Copy the entries below word for word, with nothing changed.
==== MATERIAL FOR THE TASK
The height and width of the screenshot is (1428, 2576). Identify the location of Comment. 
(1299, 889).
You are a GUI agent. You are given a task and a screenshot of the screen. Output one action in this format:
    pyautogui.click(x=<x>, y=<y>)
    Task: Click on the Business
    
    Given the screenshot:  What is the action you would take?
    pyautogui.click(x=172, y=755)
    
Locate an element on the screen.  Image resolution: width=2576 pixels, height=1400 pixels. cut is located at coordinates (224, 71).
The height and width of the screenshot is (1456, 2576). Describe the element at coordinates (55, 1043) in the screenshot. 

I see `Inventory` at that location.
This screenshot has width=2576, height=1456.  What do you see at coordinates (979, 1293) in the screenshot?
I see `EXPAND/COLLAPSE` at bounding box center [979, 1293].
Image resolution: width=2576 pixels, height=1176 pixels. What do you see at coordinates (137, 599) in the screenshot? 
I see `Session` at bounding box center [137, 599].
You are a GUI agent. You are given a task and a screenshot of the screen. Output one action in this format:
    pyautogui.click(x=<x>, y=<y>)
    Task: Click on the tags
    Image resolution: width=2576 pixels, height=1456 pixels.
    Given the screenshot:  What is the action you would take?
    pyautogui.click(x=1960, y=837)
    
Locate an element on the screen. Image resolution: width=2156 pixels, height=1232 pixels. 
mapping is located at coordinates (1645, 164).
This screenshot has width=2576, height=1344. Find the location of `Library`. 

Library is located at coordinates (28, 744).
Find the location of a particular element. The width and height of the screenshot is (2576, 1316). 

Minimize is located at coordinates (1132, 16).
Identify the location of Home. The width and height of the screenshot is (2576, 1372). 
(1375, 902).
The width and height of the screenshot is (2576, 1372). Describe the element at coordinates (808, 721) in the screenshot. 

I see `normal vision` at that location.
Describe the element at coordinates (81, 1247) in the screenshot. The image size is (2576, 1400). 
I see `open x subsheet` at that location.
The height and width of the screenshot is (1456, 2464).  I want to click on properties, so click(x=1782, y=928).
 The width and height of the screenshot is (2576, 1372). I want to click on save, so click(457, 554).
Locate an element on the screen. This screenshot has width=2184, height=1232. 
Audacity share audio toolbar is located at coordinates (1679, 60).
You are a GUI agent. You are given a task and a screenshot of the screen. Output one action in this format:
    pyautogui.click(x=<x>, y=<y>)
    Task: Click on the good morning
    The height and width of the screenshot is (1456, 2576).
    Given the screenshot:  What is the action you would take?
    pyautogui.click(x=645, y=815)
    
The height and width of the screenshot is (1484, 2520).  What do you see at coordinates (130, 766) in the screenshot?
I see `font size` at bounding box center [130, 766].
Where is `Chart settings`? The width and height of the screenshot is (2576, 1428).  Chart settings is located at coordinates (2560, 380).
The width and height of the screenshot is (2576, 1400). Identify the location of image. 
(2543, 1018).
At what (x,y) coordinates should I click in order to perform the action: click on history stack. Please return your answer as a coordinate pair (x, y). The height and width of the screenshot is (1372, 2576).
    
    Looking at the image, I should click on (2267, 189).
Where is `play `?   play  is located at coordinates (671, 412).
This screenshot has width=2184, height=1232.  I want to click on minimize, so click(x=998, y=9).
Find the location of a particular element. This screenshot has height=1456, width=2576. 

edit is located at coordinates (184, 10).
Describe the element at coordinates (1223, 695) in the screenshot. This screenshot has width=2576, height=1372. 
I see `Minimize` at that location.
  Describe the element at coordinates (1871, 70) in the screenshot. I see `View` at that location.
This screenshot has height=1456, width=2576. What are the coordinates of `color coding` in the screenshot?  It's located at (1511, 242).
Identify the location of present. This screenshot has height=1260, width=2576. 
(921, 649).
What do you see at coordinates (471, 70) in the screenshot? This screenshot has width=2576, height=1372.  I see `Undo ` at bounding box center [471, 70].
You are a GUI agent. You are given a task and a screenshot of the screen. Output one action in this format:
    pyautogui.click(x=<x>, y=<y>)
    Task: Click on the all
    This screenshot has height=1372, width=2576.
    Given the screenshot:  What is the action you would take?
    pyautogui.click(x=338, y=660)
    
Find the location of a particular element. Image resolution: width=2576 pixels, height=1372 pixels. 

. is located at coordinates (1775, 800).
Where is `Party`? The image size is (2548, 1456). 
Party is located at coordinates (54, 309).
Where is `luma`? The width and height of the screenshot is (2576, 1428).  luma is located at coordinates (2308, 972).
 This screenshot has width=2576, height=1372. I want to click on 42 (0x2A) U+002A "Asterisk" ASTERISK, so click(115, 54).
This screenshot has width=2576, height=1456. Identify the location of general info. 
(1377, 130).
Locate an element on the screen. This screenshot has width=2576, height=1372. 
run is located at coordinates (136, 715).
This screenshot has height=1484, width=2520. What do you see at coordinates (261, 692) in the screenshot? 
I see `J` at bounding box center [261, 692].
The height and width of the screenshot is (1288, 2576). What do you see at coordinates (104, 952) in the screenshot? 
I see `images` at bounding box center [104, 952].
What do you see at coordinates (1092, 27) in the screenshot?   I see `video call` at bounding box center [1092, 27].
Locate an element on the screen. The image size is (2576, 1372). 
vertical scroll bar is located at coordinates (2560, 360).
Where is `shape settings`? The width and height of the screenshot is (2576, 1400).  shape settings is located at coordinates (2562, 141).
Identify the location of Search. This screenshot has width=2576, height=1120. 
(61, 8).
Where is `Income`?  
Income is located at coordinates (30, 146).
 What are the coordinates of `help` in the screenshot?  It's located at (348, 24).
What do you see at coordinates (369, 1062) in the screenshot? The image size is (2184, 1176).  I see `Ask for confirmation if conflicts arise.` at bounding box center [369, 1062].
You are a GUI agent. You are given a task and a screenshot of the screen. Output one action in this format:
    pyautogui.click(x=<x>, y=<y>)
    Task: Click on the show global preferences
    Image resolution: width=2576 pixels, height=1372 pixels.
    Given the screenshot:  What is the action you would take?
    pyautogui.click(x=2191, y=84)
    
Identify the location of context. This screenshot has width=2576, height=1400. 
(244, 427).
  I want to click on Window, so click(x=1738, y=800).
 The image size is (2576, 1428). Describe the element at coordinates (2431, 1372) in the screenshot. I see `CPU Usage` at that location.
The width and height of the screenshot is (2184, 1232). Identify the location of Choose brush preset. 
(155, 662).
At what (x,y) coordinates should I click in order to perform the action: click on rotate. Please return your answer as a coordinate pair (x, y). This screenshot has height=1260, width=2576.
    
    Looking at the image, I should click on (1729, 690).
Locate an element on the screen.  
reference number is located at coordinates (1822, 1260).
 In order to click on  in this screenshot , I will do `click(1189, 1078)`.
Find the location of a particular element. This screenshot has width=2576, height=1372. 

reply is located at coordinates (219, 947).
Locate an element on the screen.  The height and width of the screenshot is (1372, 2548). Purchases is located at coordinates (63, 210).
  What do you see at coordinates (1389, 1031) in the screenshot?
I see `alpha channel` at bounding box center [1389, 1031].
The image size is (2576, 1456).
========
* COMPLETE OUTPUT:
The height and width of the screenshot is (1428, 2576). Identify the location of Comment. 
(1299, 889).
You are a GUI agent. You are given a task and a screenshot of the screen. Output one action in this format:
    pyautogui.click(x=<x>, y=<y>)
    Task: Click on the Business
    
    Given the screenshot:  What is the action you would take?
    pyautogui.click(x=172, y=755)
    
Locate an element on the screen.  Image resolution: width=2576 pixels, height=1400 pixels. cut is located at coordinates (224, 71).
The height and width of the screenshot is (1456, 2576). Describe the element at coordinates (55, 1043) in the screenshot. 

I see `Inventory` at that location.
This screenshot has width=2576, height=1456.  What do you see at coordinates (979, 1293) in the screenshot?
I see `EXPAND/COLLAPSE` at bounding box center [979, 1293].
Image resolution: width=2576 pixels, height=1176 pixels. What do you see at coordinates (137, 599) in the screenshot? 
I see `Session` at bounding box center [137, 599].
You are a GUI agent. You are given a task and a screenshot of the screen. Output one action in this format:
    pyautogui.click(x=<x>, y=<y>)
    Task: Click on the tags
    Image resolution: width=2576 pixels, height=1456 pixels.
    Given the screenshot:  What is the action you would take?
    pyautogui.click(x=1960, y=837)
    
Locate an element on the screen. Image resolution: width=2156 pixels, height=1232 pixels. 
mapping is located at coordinates (1645, 164).
This screenshot has width=2576, height=1344. Find the location of `Library`. 

Library is located at coordinates (28, 744).
Find the location of a particular element. The width and height of the screenshot is (2576, 1316). 

Minimize is located at coordinates (1132, 16).
Identify the location of Home. The width and height of the screenshot is (2576, 1372). 
(1375, 902).
The width and height of the screenshot is (2576, 1372). Describe the element at coordinates (808, 721) in the screenshot. 

I see `normal vision` at that location.
Describe the element at coordinates (81, 1247) in the screenshot. The image size is (2576, 1400). 
I see `open x subsheet` at that location.
The height and width of the screenshot is (1456, 2464).  I want to click on properties, so click(x=1782, y=928).
 The width and height of the screenshot is (2576, 1372). I want to click on save, so click(457, 554).
Locate an element on the screen. This screenshot has width=2184, height=1232. 
Audacity share audio toolbar is located at coordinates (1679, 60).
You are a GUI agent. You are given a task and a screenshot of the screen. Output one action in this format:
    pyautogui.click(x=<x>, y=<y>)
    Task: Click on the good morning
    The height and width of the screenshot is (1456, 2576).
    Given the screenshot:  What is the action you would take?
    pyautogui.click(x=645, y=815)
    
The height and width of the screenshot is (1484, 2520).  What do you see at coordinates (130, 766) in the screenshot?
I see `font size` at bounding box center [130, 766].
Where is `Chart settings`? The width and height of the screenshot is (2576, 1428).  Chart settings is located at coordinates (2560, 380).
The width and height of the screenshot is (2576, 1400). Identify the location of image. 
(2543, 1018).
At what (x,y) coordinates should I click in order to perform the action: click on history stack. Please return your answer as a coordinate pair (x, y). The height and width of the screenshot is (1372, 2576).
    
    Looking at the image, I should click on (2267, 189).
Where is `play `?   play  is located at coordinates (671, 412).
This screenshot has width=2184, height=1232.  I want to click on minimize, so click(x=998, y=9).
Find the location of a particular element. This screenshot has height=1456, width=2576. 

edit is located at coordinates (184, 10).
Describe the element at coordinates (1223, 695) in the screenshot. This screenshot has width=2576, height=1372. 
I see `Minimize` at that location.
  Describe the element at coordinates (1871, 70) in the screenshot. I see `View` at that location.
This screenshot has height=1456, width=2576. What are the coordinates of `color coding` in the screenshot?  It's located at (1511, 242).
Identify the location of present. This screenshot has height=1260, width=2576. 
(921, 649).
What do you see at coordinates (471, 70) in the screenshot? This screenshot has width=2576, height=1372.  I see `Undo ` at bounding box center [471, 70].
You are a GUI agent. You are given a task and a screenshot of the screen. Output one action in this format:
    pyautogui.click(x=<x>, y=<y>)
    Task: Click on the all
    This screenshot has height=1372, width=2576.
    Given the screenshot:  What is the action you would take?
    pyautogui.click(x=338, y=660)
    
Find the location of a particular element. Image resolution: width=2576 pixels, height=1372 pixels. 

. is located at coordinates (1775, 800).
Where is `Party`? The image size is (2548, 1456). 
Party is located at coordinates (54, 309).
Where is `luma`? The width and height of the screenshot is (2576, 1428).  luma is located at coordinates (2308, 972).
 This screenshot has width=2576, height=1372. I want to click on 42 (0x2A) U+002A "Asterisk" ASTERISK, so click(115, 54).
This screenshot has width=2576, height=1456. Identify the location of general info. 
(1377, 130).
Locate an element on the screen. This screenshot has width=2576, height=1372. 
run is located at coordinates (136, 715).
This screenshot has height=1484, width=2520. What do you see at coordinates (261, 692) in the screenshot? 
I see `J` at bounding box center [261, 692].
The height and width of the screenshot is (1288, 2576). What do you see at coordinates (104, 952) in the screenshot? 
I see `images` at bounding box center [104, 952].
What do you see at coordinates (1092, 27) in the screenshot?   I see `video call` at bounding box center [1092, 27].
Locate an element on the screen. The image size is (2576, 1372). 
vertical scroll bar is located at coordinates (2560, 360).
Where is `shape settings`? The width and height of the screenshot is (2576, 1400).  shape settings is located at coordinates (2562, 141).
Identify the location of Search. This screenshot has width=2576, height=1120. 
(61, 8).
Where is `Income`?  
Income is located at coordinates (30, 146).
 What are the coordinates of `help` in the screenshot?  It's located at (348, 24).
What do you see at coordinates (369, 1062) in the screenshot? The image size is (2184, 1176).  I see `Ask for confirmation if conflicts arise.` at bounding box center [369, 1062].
You are a GUI agent. You are given a task and a screenshot of the screen. Output one action in this format:
    pyautogui.click(x=<x>, y=<y>)
    Task: Click on the show global preferences
    Image resolution: width=2576 pixels, height=1372 pixels.
    Given the screenshot:  What is the action you would take?
    pyautogui.click(x=2191, y=84)
    
Identify the location of context. This screenshot has width=2576, height=1400. 
(244, 427).
  I want to click on Window, so click(x=1738, y=800).
 The image size is (2576, 1428). Describe the element at coordinates (2431, 1372) in the screenshot. I see `CPU Usage` at that location.
The width and height of the screenshot is (2184, 1232). Identify the location of Choose brush preset. 
(155, 662).
At what (x,y) coordinates should I click in order to perform the action: click on rotate. Please return your answer as a coordinate pair (x, y). This screenshot has height=1260, width=2576.
    
    Looking at the image, I should click on (1729, 690).
Locate an element on the screen.  
reference number is located at coordinates (1822, 1260).
 In order to click on  in this screenshot , I will do `click(1189, 1078)`.
Find the location of a particular element. This screenshot has width=2576, height=1372. 

reply is located at coordinates (219, 947).
Locate an element on the screen.  The height and width of the screenshot is (1372, 2548). Purchases is located at coordinates (63, 210).
  What do you see at coordinates (1389, 1031) in the screenshot?
I see `alpha channel` at bounding box center [1389, 1031].
The image size is (2576, 1456).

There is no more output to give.